Friedrich told Sen. Dick Durbin, D-Ill., in a written response to questions submitted after her nomination hearing that her time on the Sentencing Commission would be an asset to her on the bench.

"I believe that my experience as a commissioner provides me with insight into the aims and objectives of the federal sentencing regime that will prove valuable when I confront sentencing decisions," Friedrich wrote to Durbin in August.

Friedrich worked as a federal prosecutor in both California and Virginia before moving to Congress, where she served as counsel to Sen. Orrin Hatch, R-Utah, on the Senate Judiciary Committee.

Former President Barack Obama renominated Friedrich to the Sentencing Commission in 2010 and she served on the commission until her term expired at the end of last year.

Trump nominated Friedrich to the D.C. federal bench in June after Republicans prevented Obama's choice from taking the seat during the blockade they put up against judicial nominees in the last year of his term.

Friedrich said in written responses to questions from lawmakers that she is not and has never been a member of the Federalist Society, the conservative organization that has had a hand in picking several of Trump’s nominees, including U.S. Supreme Court Justice Neil Gorsuch.
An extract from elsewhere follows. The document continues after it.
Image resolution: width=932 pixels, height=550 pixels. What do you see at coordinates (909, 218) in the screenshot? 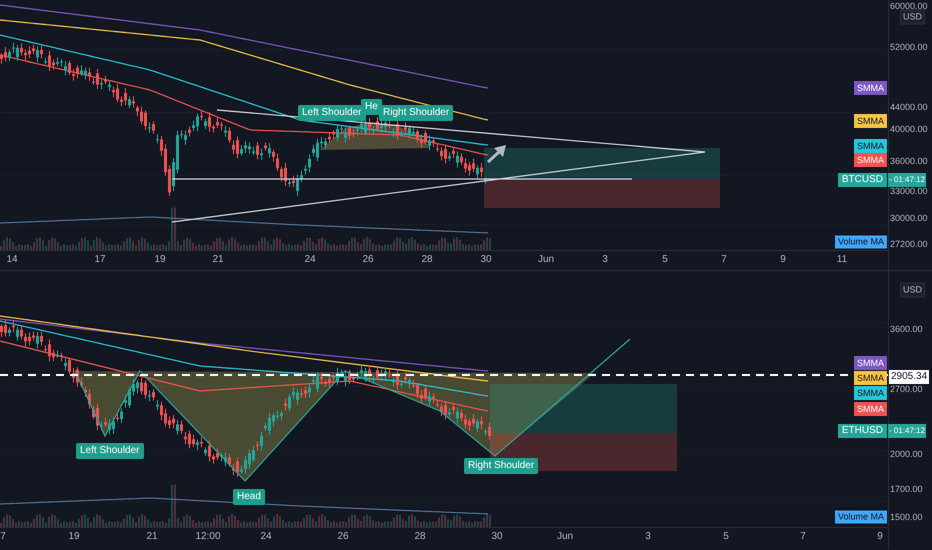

Her path through the Senate was relatively uncontroversial, as she cleared the Senate Judiciary Committee in a unanimous vote in September.

Like other Trump nominees who spent time in the Bush administration, senators probed Friedrich over her involvement in controversial decisions the administration made on the treatment and detention of suspected terrorists after the Sept. 11 terrorist attacks.

Sen. Sheldon Whitehouse, D-R.I., questioned why Friedrich once said the Bush administration's ability to detain American citizens as enemy combatants was "clear."

According to Whitehouse, Friedrich also described the living conditions for detainees as "among the best ever provided by a country to individuals who have taken up arms against it.”

Friedrich wrote to Whitehouse she made the remarks as part of her job as a White House lawyer and that they did not reflect her personal views, only the "administration's legal position at that time."

She also said she was not assigned issues involving the Department of Defense when she was at the White House.